● **Records about locating elements on screens**
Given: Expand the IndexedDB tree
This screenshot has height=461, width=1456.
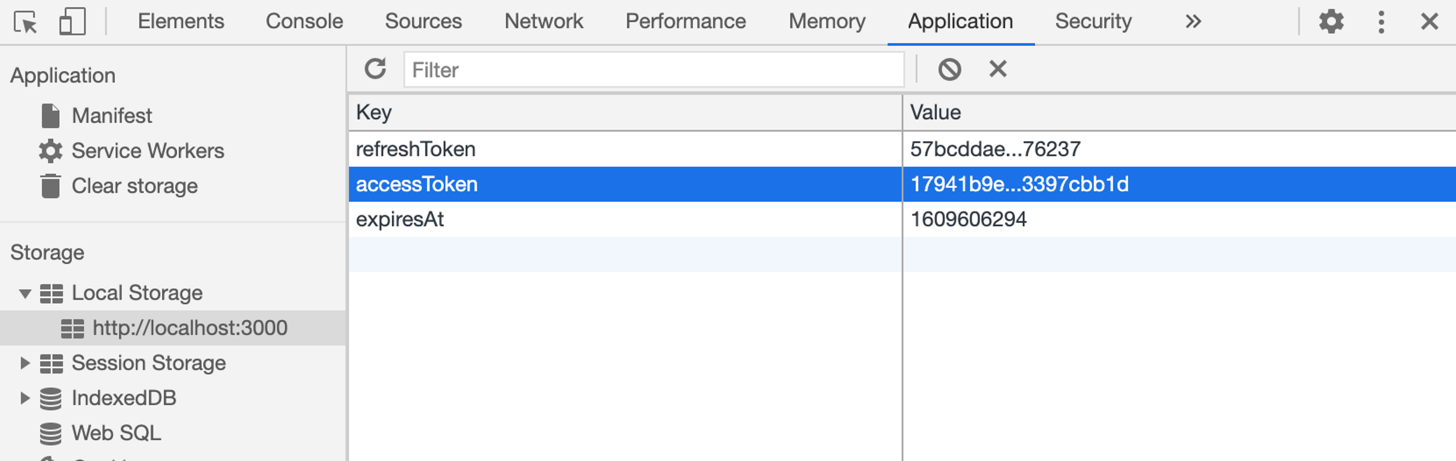Looking at the screenshot, I should click(25, 398).
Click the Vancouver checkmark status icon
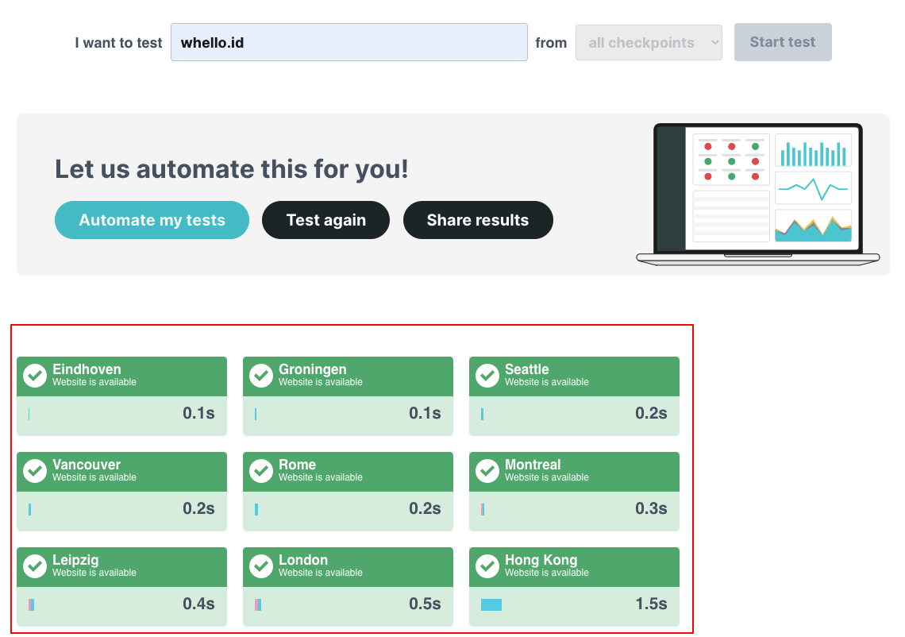This screenshot has height=637, width=905. pos(35,471)
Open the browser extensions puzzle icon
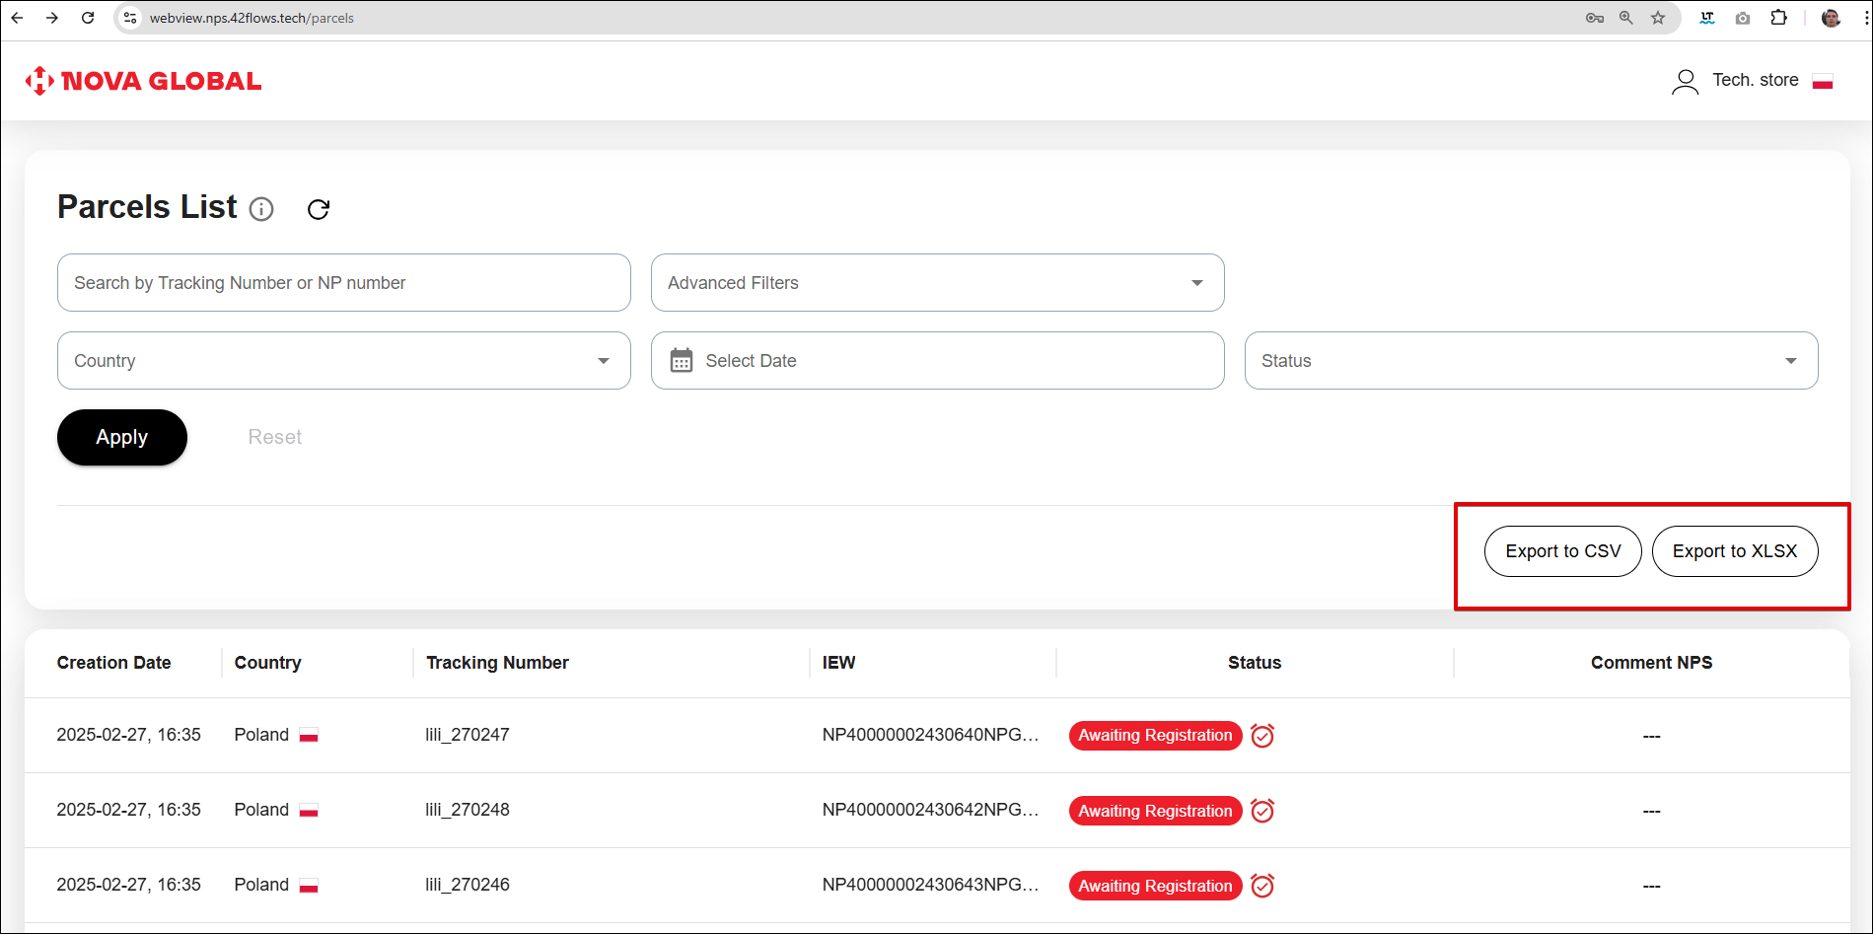1873x934 pixels. pyautogui.click(x=1778, y=18)
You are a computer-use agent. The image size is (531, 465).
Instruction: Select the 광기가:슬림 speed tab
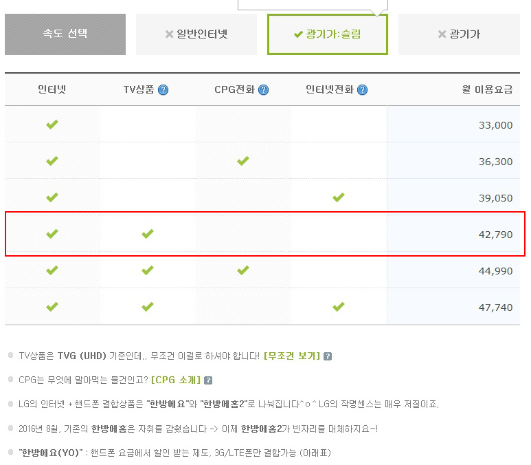(327, 34)
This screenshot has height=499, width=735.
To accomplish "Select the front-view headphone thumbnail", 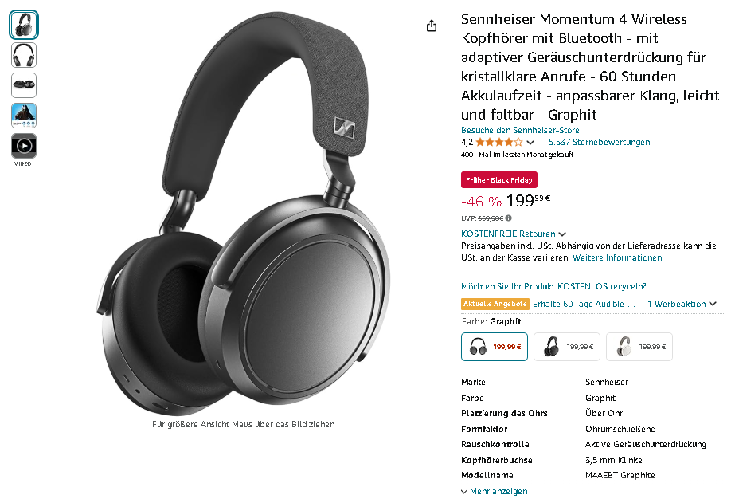I will click(x=23, y=55).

● **Brief**
Copy out the data word for word, from the line containing "Click the Vancouver checkmark status icon" through the line containing "1873x934 pixels. pyautogui.click(x=1778, y=18)", both included. Leave the pictures out of your copy.

● **Right answer**
Click the Vancouver checkmark status icon
This screenshot has height=637, width=905. pos(35,471)
Open the browser extensions puzzle icon
1873x934 pixels. pyautogui.click(x=1778, y=18)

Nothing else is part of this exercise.